A. All Muslim countries are called upon to formulate the necessary legislation to prevent foreign research institutes, organizations and experts from directly or indirectly using Muslim countries for experimentation on human cloning or promoting it. Specialized committees should be set up to look into the ethics of biological research and adopt protocols for study and research in Muslim countries, and prepare a document on foetal rights as a prelude to formulate legislation on the rights of the foetus.

Q: 128) What are the actions which nullify fasting?
A. According to Quran and authentic Sunnah of the prophet (pbuh) three actions nullify fasting: eating, drinking and sexual intercource.

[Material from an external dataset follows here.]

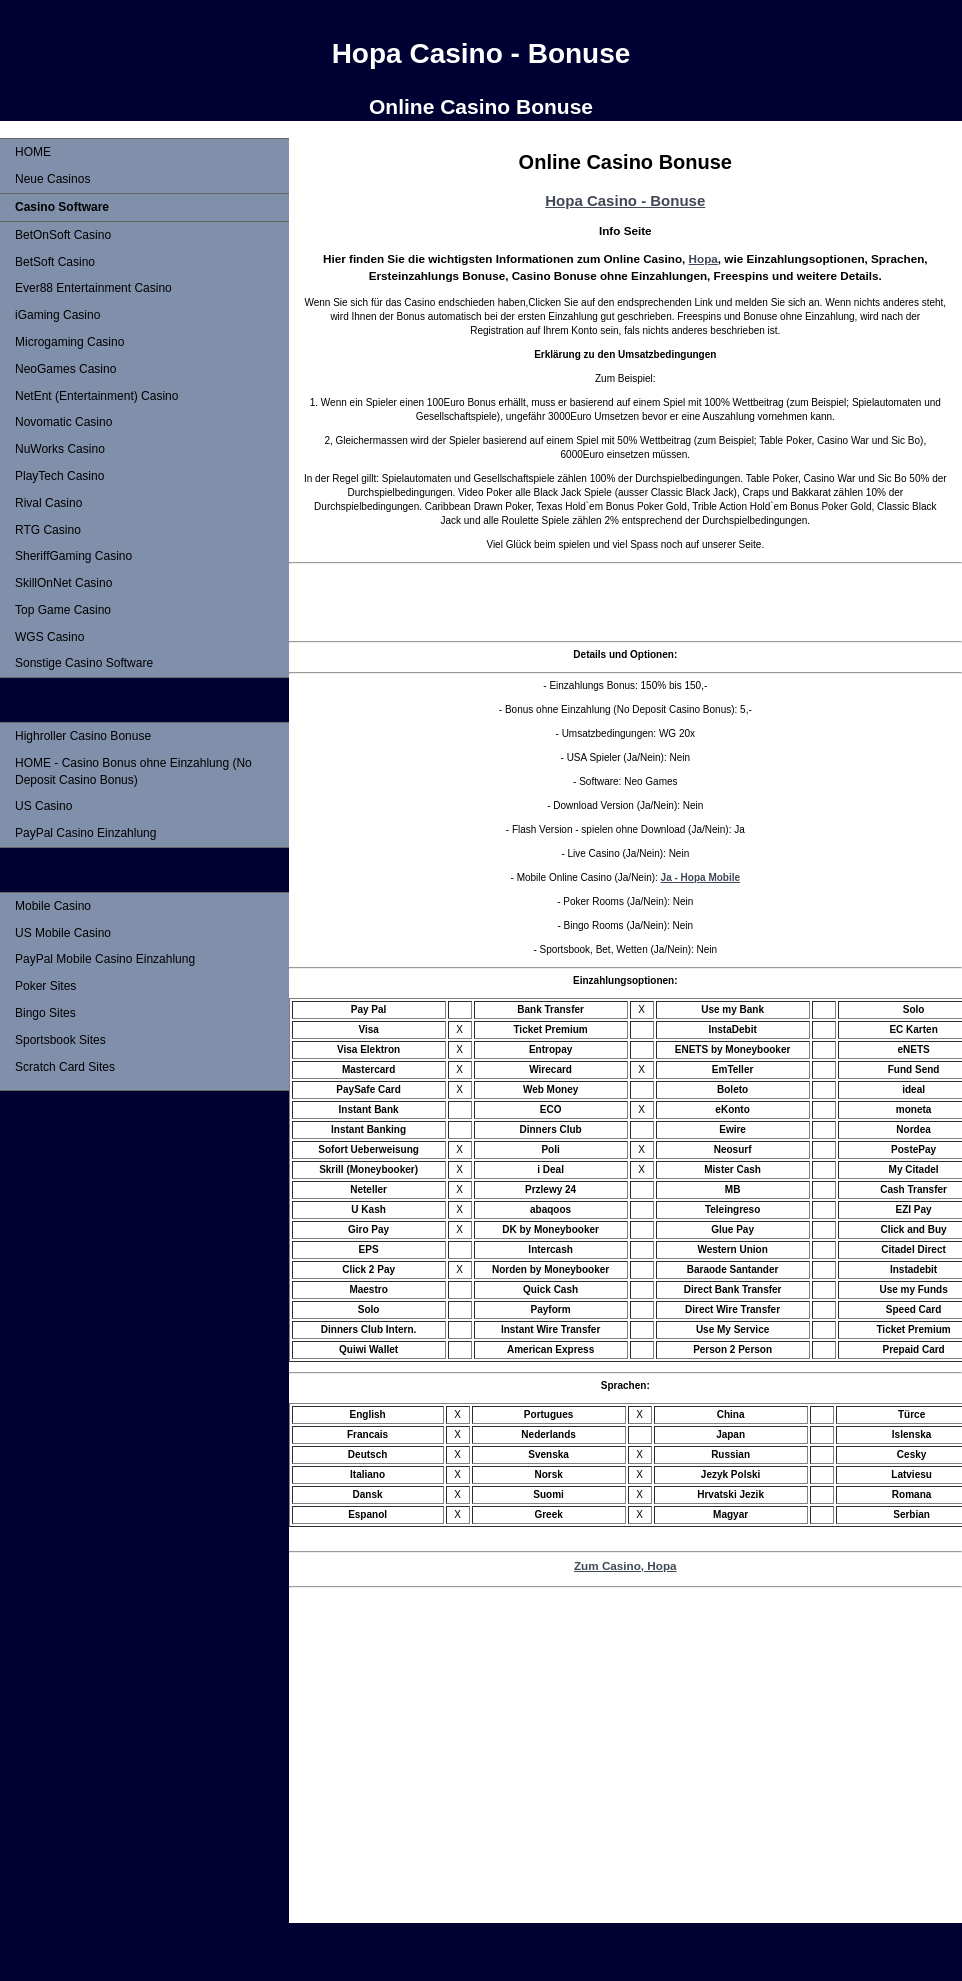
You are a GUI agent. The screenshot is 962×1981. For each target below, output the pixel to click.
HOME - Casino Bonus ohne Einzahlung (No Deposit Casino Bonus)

Q: 129) Which type of medications/interventions do not nullify fasting?
A. The following do not nullify fasting –

  1.  Eye and ear drops, and ear wash.
  2.  Nitroglycerine tablets placed under the tongue for the treatment of angina.
  3.  Insertion into the of pessaries, medical ovules, vaginal washes, vaginal speculum and doctor’s or midwife’s fingers during pelvic examination.
  4.  Insertion of urethroscope into man or woman radio-opaque media for X-ray diagnosis or bladder irrigation.
  5.  Tooth drilling, extraction, cleaning or the use of miswak and toothbrush, provided nothing is  swallowed into the stomach.
  6.  Injections through the skin or muscle or veins or joints, with the exception of intravenous feeding.
  7.  Blood donation or receiving blood transfusion.
  8.  Oxygen and anaesthetic gases.
  9.  All substances absorbed into the body through the skin, such as creams, ointments and medical  plaster.
  10.  Drawing blood samples for laboratory testing.
  11.  Catheter and media for arteriography of heart and other organs.
  12.  Endoscopy for diagnostic or intervention purposes.
  13.  Mouth wash, gargle or oral spray, provided nothing is swallowed into the stomach.
  14.  Hysteroscopy or insertion of an intrauterine device.
  15.  Biopsy of the liver or other organs.
  16.  Nose drops, nasal sprays and inhalers.
  17.  Anal injections, anoscopes or digital rectal examination.
  18.  Surgery involving general anaesthetic, if the patient decided to fast.
  19.  Machine or intraperitoneal, renal dialysis.
  20.  Use of gastroscope, provided if does not entail the introduction of liquids or other substances into  the stomach.